CUMHURİYET EFSANELERİ 1

        Araştırmacı – tarihçi Mustafa Armağan ‘’Cumhuriyet Efsaneleri’’ isimli Timaş Yayınları’ndan çıkan kitabında yakın tarihimizde yaşanmış fakat bilinmeyen ya da yanlış bilinen birçok konunun üzerindeki gizi kaldırıyor. Yazar kitabının önsözünde cumhuriyet sonrası dönemi ‘’Osmanlısızlaştırmak’’ olarak II. Dünya Savaşı sonrası Almanya’daki ‘’Denazification’’ (Nazisizleştirme) politikasına benzetiyor. Tabi maslahat olarak aynı görünse de içerik olarak oldukça farklı iki politika olduğunu da belirtiyor. Kitap artık bilinen birçok yakın tarih olayının detaylarını verirken, pek bilinmeyen olayları da gündeme getiriyor. Cumhuriyetin ilk yıllarından beri imal edilen bir tarih anlayışının gerçeklerle uzaktan yakından ilgisi olmadığını belgeleriyle (mektuplar, raporlar, gazete arşivleri, meclis tutanakları, hatıralar vb.) ortaya koyuyor. Bazı üzeri kapalı kalmış konulara da değinmiş yazar bunların bazıları dönemin önemli simalarının itirafları gibi sanki. 

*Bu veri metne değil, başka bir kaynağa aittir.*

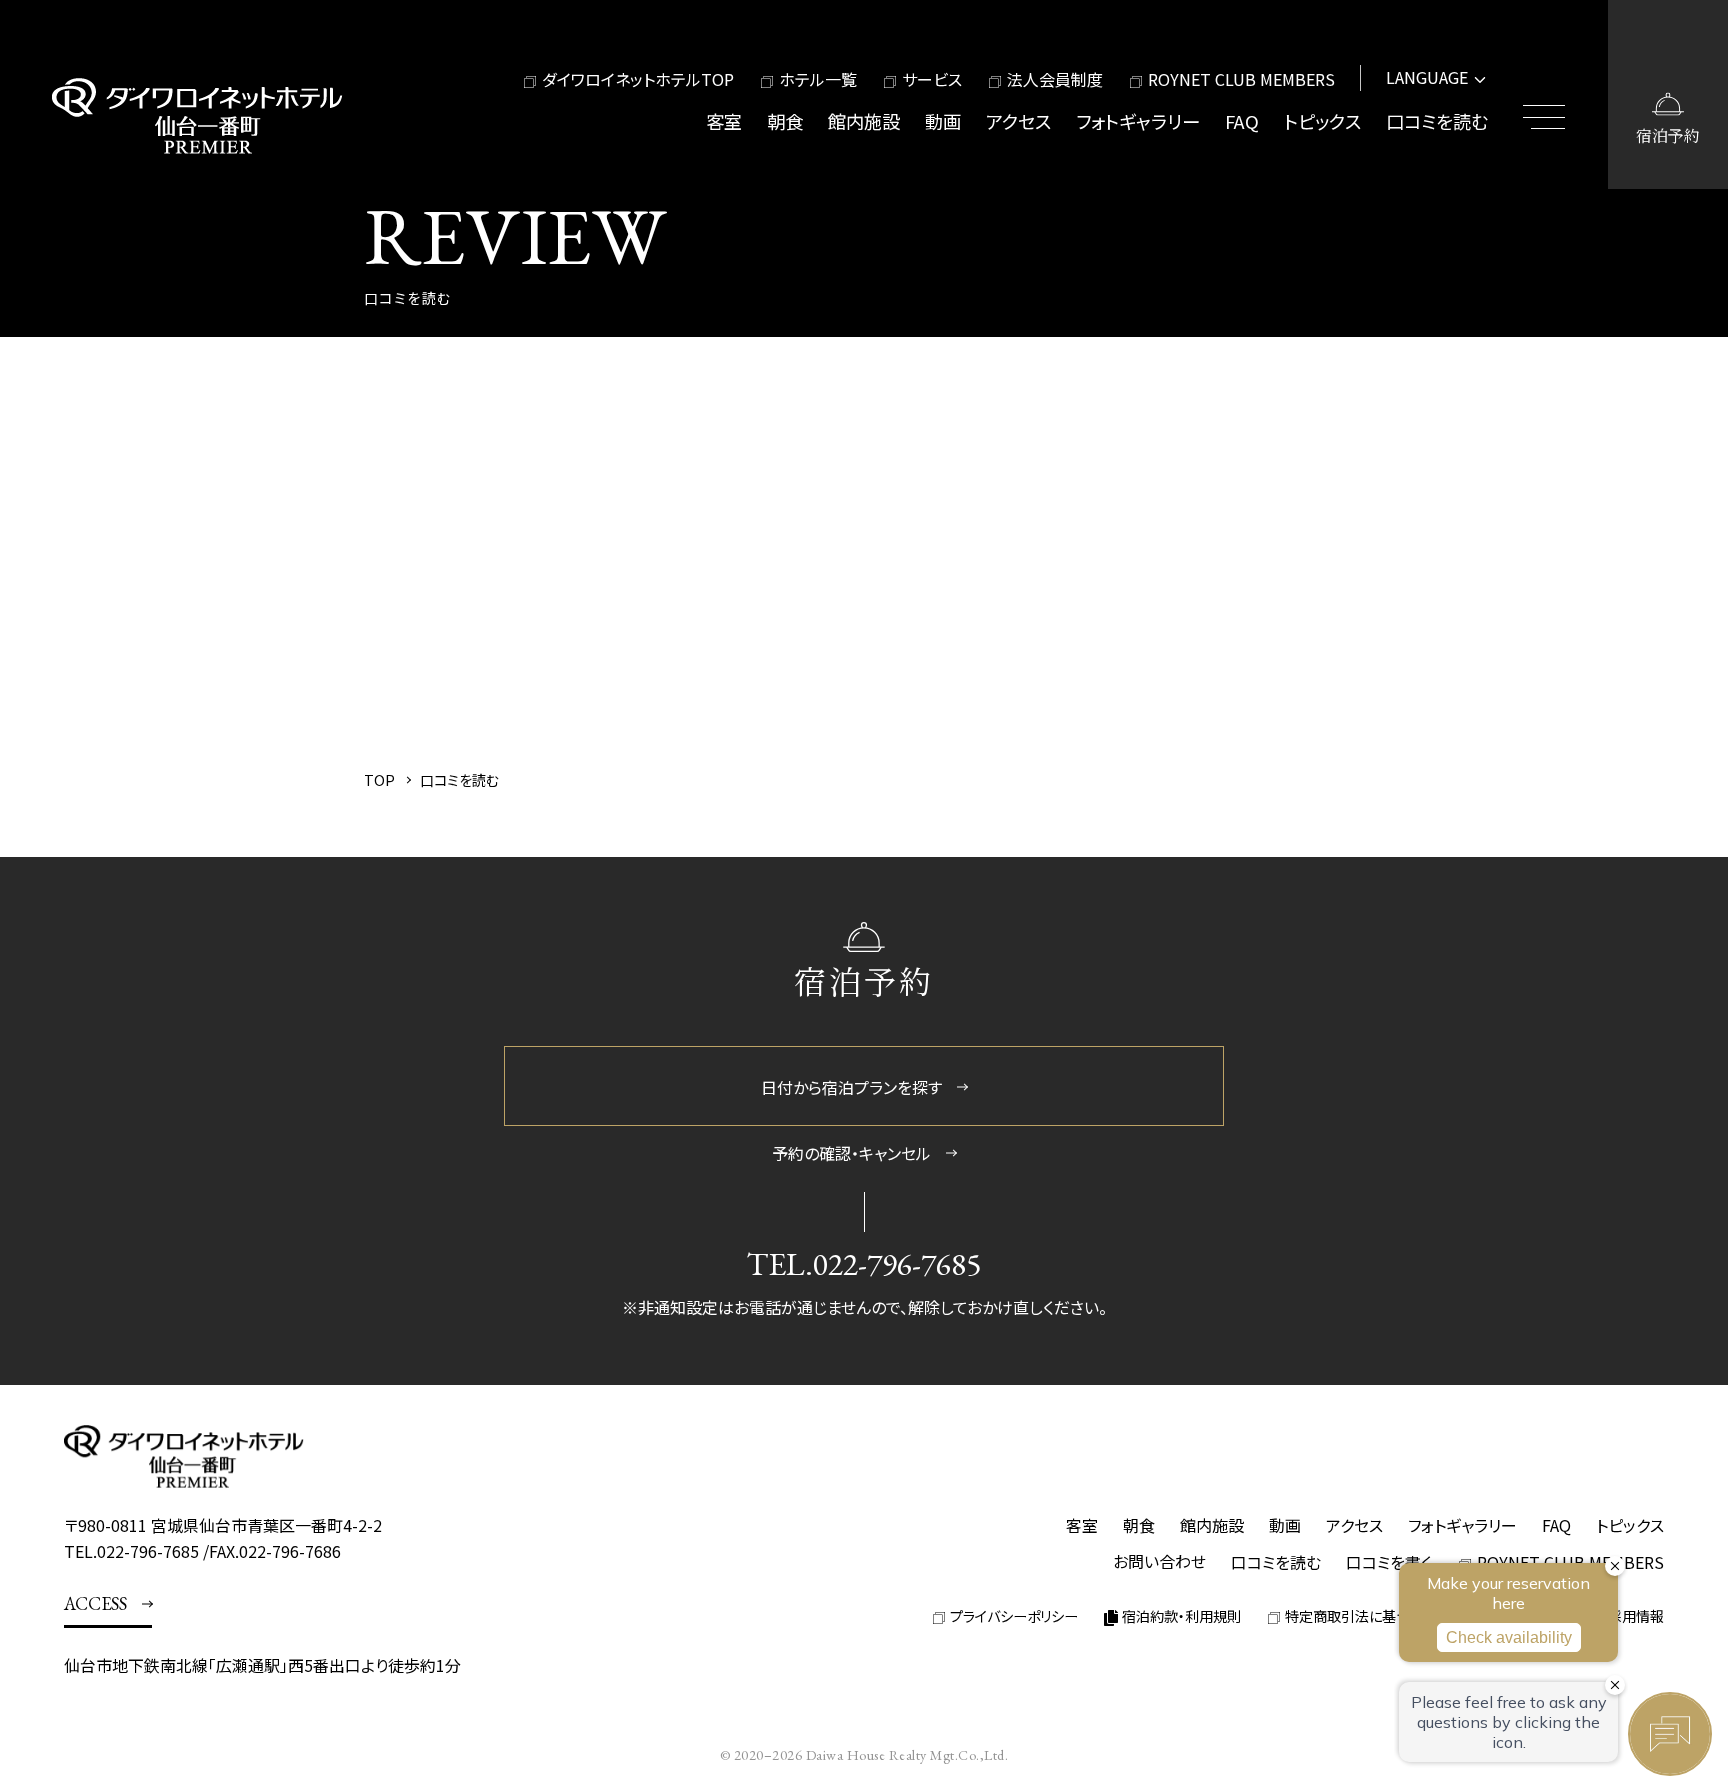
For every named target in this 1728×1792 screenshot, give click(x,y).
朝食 (785, 121)
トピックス (1322, 121)
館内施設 (864, 121)
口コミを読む (1437, 121)
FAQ (1242, 121)
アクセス (1018, 121)
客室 (724, 121)
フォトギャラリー (1138, 121)
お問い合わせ (1159, 1561)
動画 (943, 121)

ATATÜRK’ÜN GENÇLİĞE HİTABESİ
        Mesela Atatürk’ün Gençliğe Hitabesi’nin İsmet İnönü tarafından kaleme alındığını yazıyor ve bunu da eski Başbakanlardan Bülent Ecevit’in gazeteci Oral Çalışlar’a 12 Eylül sonrası tutukluyken söylediğini Oral Çalışlar’ın 1986 yılında yayınladığı ‘’Liderler Hapishanesi’’ adlı kitabını referans göstererek belirtiyor. Hatta Ecevit eski Milli Eğitim bakanlarından Necdet Uğur’un da bu bilgiye vakıf olduğunu söylemiş. İşin ilginç yanı ise kitap 1986 yılında yayınlandığında her iki isim de hayattaydı ve Ecevit 2004’te Necdet Uğur ise 2002’de öldüler ve bu konuyla ilgili bir yalanlama da yapmadılar.

BURSA NUTKU
        Kitapta Atatürk’ün sözde ‘’Bursa Nutku’’na da değinen yazar böyle bir nutkun olmadığını dönemin üst seviye isimlerinin yayınlarından ve ifadelerinden kaynak göstererek kitabında bahsediyor. Bursa Nutku’ nu, gazeteci Rıza Ruşen Yücer 1947 yılında ‘’Atatürk’e Ait Birkaç Fıkra ve Hatıra’’ isimli 24 sayfalık bir kitapçığında yayınlıyor ve bu nutuk darbeci Kemalistler tarafından darbeye bir istinat duvarı vazifesi gören bir zemine oturtuluyor. Hatta Kemal Kılıçdaroğlu bile bu nutka atıf yapıp gençlerin Bursa Nutku’ nu ceplerinde gezdirmelerini söylüyor. Kemalist rejim her fırsatta gerçekliği bile tartışılan bir söylevi kendi ideolojisi için kullanmaktan çekinmiyor. Bursa Nutku ile ilgili kaynakların teferruatına kitapta ulaşılabilir. Ayrıca sözde Bursa Nutku‘nun Bursa’da ezanın Türkçe olarak okunması kararı veren hükümetin protesto edilmesinin akabinde gerçekleşmesi de ayrıca üzerinde düşünülmesi gereken bir mesele. Nutkun gerçekten var olduğunu savunanlar, dönemin CHP iktidarının gerçekten de dini nasıl da kendi hegemonyalarına alarak düzenlemek istediklerinin bir tasdikinin olduğunu da kabul ediyorlar aslında. Atatürk bu nutku güya bu Türkçe ezan protestosundan sonra 6 Şubat 1933 akşamı verilen bir yemek sırasında yapıyor. Nutkun var olmadığı gerçeğini bir kenara bırakarak sanki varmışçasına darbe zihniyetlerince kullanılmış olmasına mı yanalım yoksa var olduğunu iddia ederek İslam dininin üzerinde oluşturulmaya çalışılan baskının tasdik ediliyor olmasına mı yanalım bilemiyorum. Mustafa Kemal’in dini etkisizleştirmeye çalıştığını söyleyince de kendisinin ne kadar dindar bir adam olduğunu iddia edip duranlara da bu tartışma kafalarında bir soru işareti yanmasına vesile olur umarım.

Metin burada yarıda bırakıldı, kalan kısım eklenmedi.